Michaud Eric J, Liao Isaac, Lad Vedang, Liu Ziming, Mudide Anish, Loughridge Chloe, Guo Zifan Carl, Kheirkhah Tara Rezaei, Vukelić Mateja, Tegmark Max
Department of Physics, Massachusetts Institute of Technology, Cambridge, MA 02139, USA.
Institute for Artificial Intelligence and Fundamental Interactions, Cambridge, MA 02139, USA.
Entropy (Basel). 2024 Dec 2;26(12):1046. doi: 10.3390/e26121046.
Can we turn AI black boxes into code? Although this mission sounds extremely challenging, we show that it is not entirely impossible by presenting a proof-of-concept method, MIPS, that can synthesize programs based on the automated mechanistic interpretability of neural networks trained to perform the desired task, auto-distilling the learned algorithm into Python code. We test MIPS on a benchmark of 62 algorithmic tasks that can be learned by an RNN and find it highly complementary to GPT-4: MIPS solves 32 of them, including 13 that are not solved by GPT-4 (which also solves 30). MIPS uses an integer autoencoder to convert the RNN into a finite state machine, then applies Boolean or integer symbolic regression to capture the learned algorithm. As opposed to large language models, this program synthesis technique makes no use of (and is therefore not limited by) human training data such as algorithms and code from GitHub. We discuss opportunities and challenges for scaling up this approach to make machine-learned models more interpretable and trustworthy.

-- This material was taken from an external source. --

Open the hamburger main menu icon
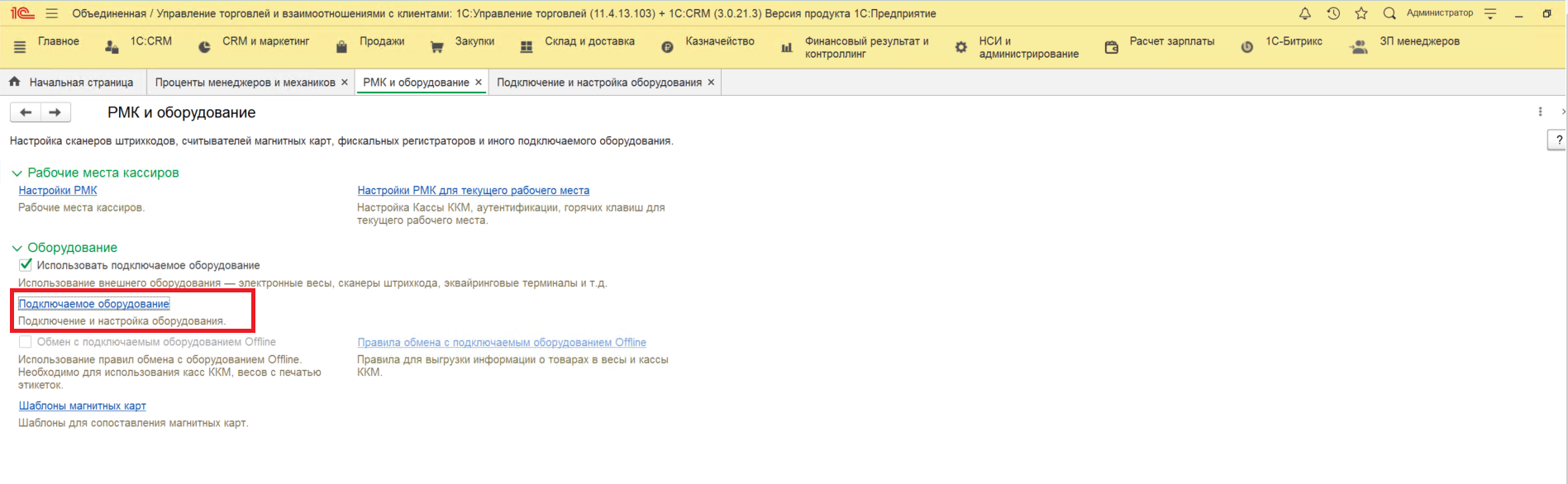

我们能否将人工智能的黑箱转化为代码?尽管这项任务听起来极具挑战性,但我们通过提出一种概念验证方法MIPS表明这并非完全不可能。MIPS可以基于经过训练以执行所需任务的神经网络的自动机制可解释性来合成程序,将学习到的算法自动提炼成Python代码。我们在一个由62个可由循环神经网络学习的算法任务组成的基准上测试了MIPS,发现它与GPT-4具有高度互补性:MIPS解决了其中32个任务,包括13个GPT-4未解决的任务(GPT-4也解决了30个任务)。MIPS使用整数自动编码器将循环神经网络转换为有限状态机,然后应用布尔或整数符号回归来捕获学习到的算法。与大语言模型不同,这种程序合成技术不使用(因此也不受限于)来自GitHub等的算法和代码等人类训练数据。我们讨论了扩大这种方法以使机器学习模型更具可解释性和可信度的机遇与挑战。